While AI supports segmentation and data processing, Taylor emphasized the underlying foundation: “Quite frankly, there’s no substitute for a little bit of physics,” he said.

Today, CT-based physiology modeling allows clinicians to:

• Defer invasive catheterization when physiology is normal
• Identify lesion-specific ischemia
• Guide revascularization decisions

Digital twin applications in cardiology now extend beyond flow simulation. Quantitative coronary plaque analysis enables separation of calcified and non-calcified plaque and identification of high-risk phenotypes. When plaque characterization is combined with physiology modeling, risk prediction improves significantly compared to percent stenosis alone. This integration of anatomy, plaque phenotype, and hemodynamics reflects the broader promise of digital twins: merging structural and functional data into a predictive framework. “It’s far better for an interventional cardiologist to walk into a procedure knowing as much as possible about what they’re going to do,” Taylor said.

Lung Modeling and Simulation-Based Ventilation

Digital twin concepts are also expanding into pulmonary medicine. CT-derived airway models allow simulation of mechanical ventilation parameters and inhaled therapeutics to identify better drug delivery for patients with idiopathic pulmonary fibrosis. By exploring parameter adjustments virtually, clinicians may also optimize oxygenation strategies and reduce the risk of ventilator-induced lung injury. Thus, imaging provides the structural map, while computational modeling delivers predictive insights.

Oncology: Adaptive Therapy and Continuous Model Updating

In oncology, digital twins introduce greater complexity — and opportunity.

Caroline Chung emphasized the need for models to be “fit for purpose.” In cancer care, digital twins incorporate multiparametric MRI, diffusion-weighted imaging, and treatment data to simulate patient and tumor response over time. Unlike static imaging snapshots, these models evolve during therapy. Imaging, blood markers, and treatment data continuously feed into the virtual model, which in turn simulates potential outcomes and informs therapy decisions.

Using glioblastoma as an example, Chung described how repeated imaging could recalibrate tumor growth models and potentially predict progression before symptoms occur. “There are multiple clinical trials open that are looking at leveraging diffusion-weighted imaging to actually inform whether the patient's actually responding, adapting treatment, potentially up to even on a daily basis.” This creates the possibility of adaptive radiotherapy, adjusting treatment before visible progression occurs.

However, oncology decisions are complex and rarely binary. Chung noted, that human decision-making under uncertainty, involves both physician and patient, and must account for quality-of-life considerations. That makes transparency critical. "It's not to say that we can get to an uncertainty of zero.
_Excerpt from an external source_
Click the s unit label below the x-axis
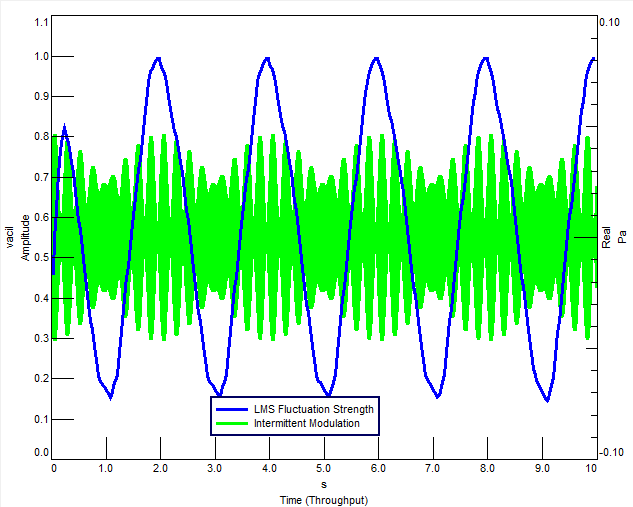point(322,483)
That is not the intention. It's about being informed about what that uncertainty is," she said.

Imaging as the Structural Backbone

Across specialties, one theme was consistent: digital twins depend on reliable imaging data. Imaging is not merely an input variable; it is the structural backbone of predictive medicine.

The session highlighted that digital twins are already used in cardiovascular care and are advancing in oncology medicine. Successful implementation requires:

• High-quality, standardized imaging
• Physics-informed modeling
• AI-assisted data integration
• Clinical validation
• Integration into clinical workflows

As discussed through our digital twin series and at RSNA 2025, digital twins represent an evolution of quantitative imaging rather than a replacement of clinical expertise. By linking imaging, computational modeling, and predictive analytics, they aim to support more informed, patient-specific decisions across multiple specialties.